[Begin]

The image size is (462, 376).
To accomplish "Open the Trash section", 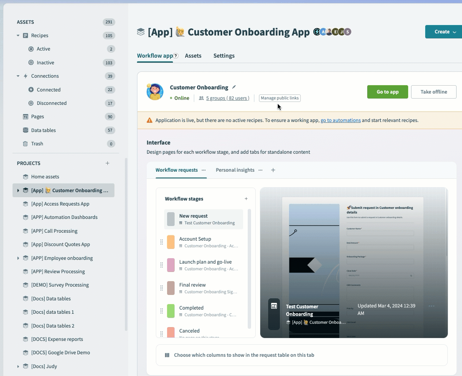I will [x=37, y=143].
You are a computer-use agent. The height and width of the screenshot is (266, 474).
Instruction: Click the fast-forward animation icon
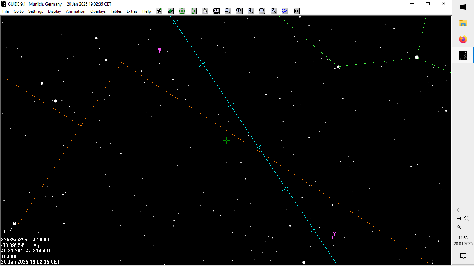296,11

[End]
[Begin]

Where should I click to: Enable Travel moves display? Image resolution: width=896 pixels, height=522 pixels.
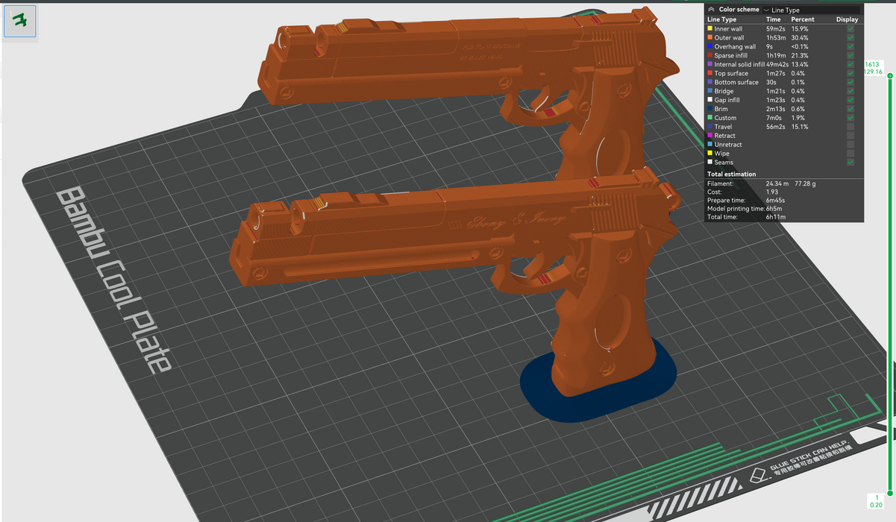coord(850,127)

[End]

Copy the records from the line with "Where should I" to the line with "coord(850,127)", both included, leaving out the pictures.

→ **ANSWER TO THIS PROBLEM**
Where should I click to: Enable Travel moves display? Image resolution: width=896 pixels, height=522 pixels.
coord(850,127)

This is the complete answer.